→ What you need to do
What is the count of lines in the data that hold the string "click"? State the number alone.

→ Records for this exercise

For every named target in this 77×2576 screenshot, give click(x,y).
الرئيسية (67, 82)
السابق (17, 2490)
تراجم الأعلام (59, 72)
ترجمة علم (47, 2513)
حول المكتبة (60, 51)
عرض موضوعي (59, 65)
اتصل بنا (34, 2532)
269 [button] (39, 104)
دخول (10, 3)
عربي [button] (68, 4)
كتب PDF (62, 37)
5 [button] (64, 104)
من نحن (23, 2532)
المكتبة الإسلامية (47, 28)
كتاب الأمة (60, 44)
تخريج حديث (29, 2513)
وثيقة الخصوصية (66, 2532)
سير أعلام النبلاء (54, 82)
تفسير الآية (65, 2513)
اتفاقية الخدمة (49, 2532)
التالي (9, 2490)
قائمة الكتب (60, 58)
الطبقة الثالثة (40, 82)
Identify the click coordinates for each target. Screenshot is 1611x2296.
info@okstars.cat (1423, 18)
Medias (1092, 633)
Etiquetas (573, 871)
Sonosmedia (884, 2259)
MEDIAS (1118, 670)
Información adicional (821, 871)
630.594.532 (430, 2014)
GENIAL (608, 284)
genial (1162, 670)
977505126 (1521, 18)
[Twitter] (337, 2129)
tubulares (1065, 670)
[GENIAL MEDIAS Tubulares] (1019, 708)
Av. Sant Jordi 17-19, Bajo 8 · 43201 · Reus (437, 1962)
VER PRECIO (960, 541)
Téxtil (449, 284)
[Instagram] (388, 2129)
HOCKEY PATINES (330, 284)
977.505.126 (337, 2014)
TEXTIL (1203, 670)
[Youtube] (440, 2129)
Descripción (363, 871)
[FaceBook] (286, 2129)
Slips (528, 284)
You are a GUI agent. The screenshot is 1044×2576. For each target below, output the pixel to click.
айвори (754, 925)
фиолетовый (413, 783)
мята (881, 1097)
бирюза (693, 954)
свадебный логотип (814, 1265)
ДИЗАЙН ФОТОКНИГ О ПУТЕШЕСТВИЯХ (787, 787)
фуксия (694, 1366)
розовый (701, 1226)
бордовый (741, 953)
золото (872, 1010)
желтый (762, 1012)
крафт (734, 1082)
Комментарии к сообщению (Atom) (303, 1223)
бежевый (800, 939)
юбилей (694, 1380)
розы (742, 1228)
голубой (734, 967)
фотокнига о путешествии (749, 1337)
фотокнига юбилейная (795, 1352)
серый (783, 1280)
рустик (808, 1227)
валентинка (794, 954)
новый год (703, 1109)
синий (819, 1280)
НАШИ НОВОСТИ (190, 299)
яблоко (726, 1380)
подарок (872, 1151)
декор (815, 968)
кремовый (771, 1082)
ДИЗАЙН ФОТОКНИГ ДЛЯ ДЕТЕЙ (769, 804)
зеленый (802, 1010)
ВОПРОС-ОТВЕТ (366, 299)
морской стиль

→ Answer to this task
3